JASON KAHN - Open Space (Editions, 2013)
Editée en double vinyle dans une pochette peinte à la main, Open Space est une composition graphique de Jason Kahn commandée par le festival australien nowNOW. Ici encore, c'est donc une toute autre approche de l'espace, de la musique et de la composition que propose JK. La composition est écrite pour huit musiciens australiens et le compositeur lui-même, tous issus de la musique improvisée, et dans la mesure où il s'agit d'une partition graphique, donc ouverte par définition, interprétée par des improvisateurs, le résultat est évidemment un subtil mélange d'improvisation et de composition, une oeuvre entre les deux, avec une structure claire et une forme limpide qui ne laissent cependant pas pressentir ce qui peut se passer à l'intérieur.

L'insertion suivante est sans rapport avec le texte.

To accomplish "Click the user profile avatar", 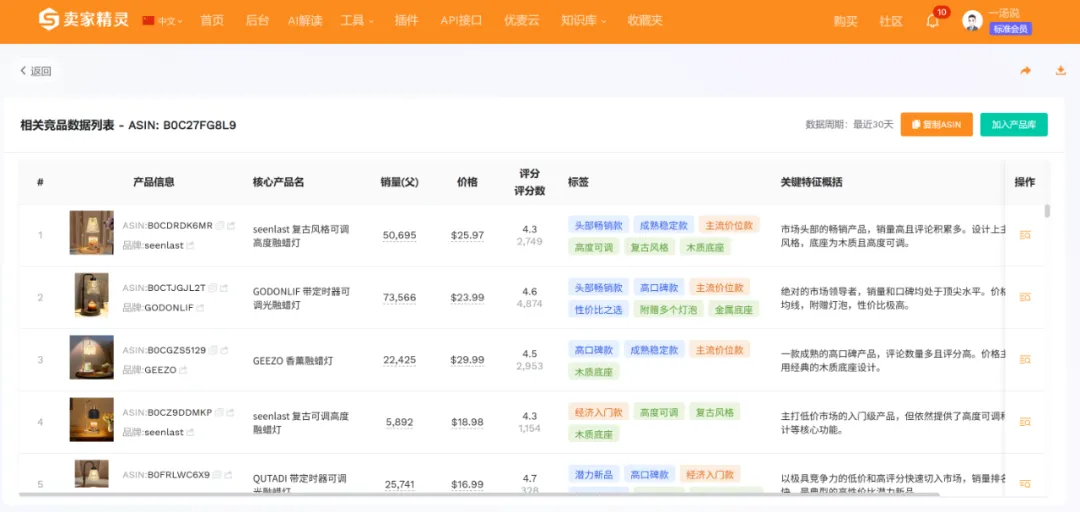I will pos(971,21).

 Ce que je remarquerais en premier lieu avec cette partition de Jason Kahn (qui l'interprète ici à l'électronique), c'est la connaissance intime des musiciens pour qui il écrit. Car cette composition n'est pas écrite pour tel ensemble d'instruments, mais pour cet ensemble spécifique de musiciens: Chris Abrahams (piano), Laura Altman (clarinette), Monika Brooks (accordéon), Matt Earle & Adam Sussmann (électronique), Rishin Singh (trombone), Aemon Webb (guitare) et John Wilton (percussion). La connaissance du style de chaque musicien, de ses habitudes et de ses affinités esthétiques, a permis à Jason Kahn d'écrire une partition dont la forme prend en compte la personnalité de chacun, et il résulte de ce procédé une interaction intime entre la forme et le contenu, entre l'écriture et l'improvisation, entre la structure et l'interprétation.

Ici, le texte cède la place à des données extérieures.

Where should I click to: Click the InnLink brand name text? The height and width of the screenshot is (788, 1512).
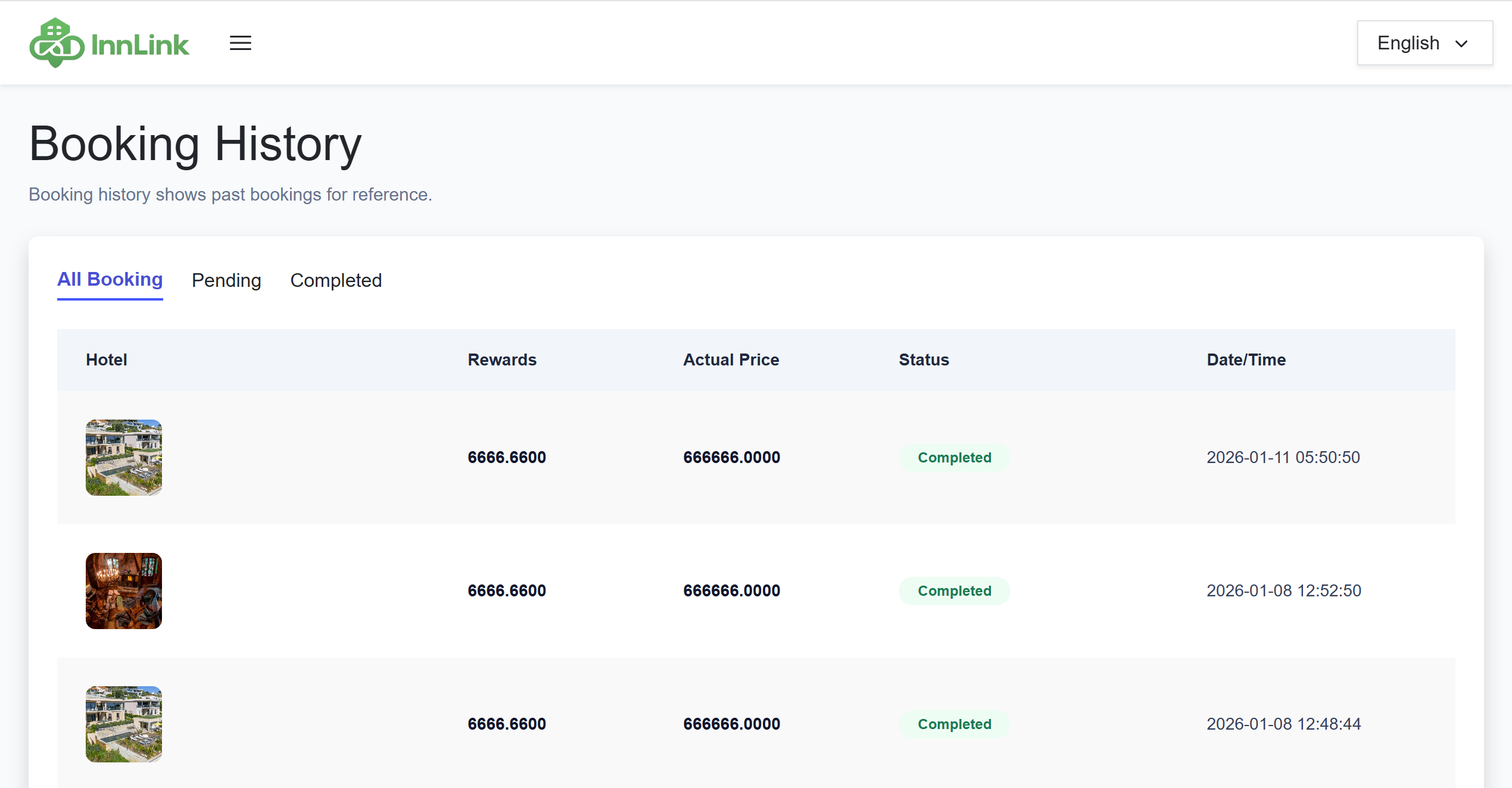point(140,45)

Mais le plus remarquable réside dans l'écriture elle-même, dictée d'une part par la connaissance des musiciens mais également par l'intérêt de Jason Kahn pour l'espace. Durant cette pièce en quatre parties qui durent entre 15 et 20 minutes, on ne retrouve jamais les neuf musiciens jouant simultanément. Il s'agit de parties très aérées, de longues plages sonores qui dessinent toutes un paysage particulier, en fonction des interprètes. En fonction des dessins proposés par le compositeur, les interprètes improvisent sur de longues notes continues, sur des répétitions massives mais calmes, sur des bruits imperceptibles, sur des micro-évènements et des progressions très minimales. L'espace est transformé par le compositeur et les improvisateurs en de longues sculptures sonores, des sculptures poétiques et sensibles, des sculptures aux effets plastiques presque tangibles.

Tout un art de la sculpture sonore, de la composition musicale et de l'interaction se retrouvent mis au service de cette pièce, un art que l'on doit d'ailleurs autant au compositeur qu'à chaque interprète. Une sorte de magnifique nuage sonore en transformation permanente, un nuage où se brouillent les frontières entre l'art sonore et la musique, entre la composition et l'improvisation, entre l'interprétation et l'écriture, mais aussi entre l'espace et le temps, la durée et la perception spatiale. Une longue pièce linéaire et monolithique, toute en finesse et en poésie, une pièce superbe. Vivement conseillé.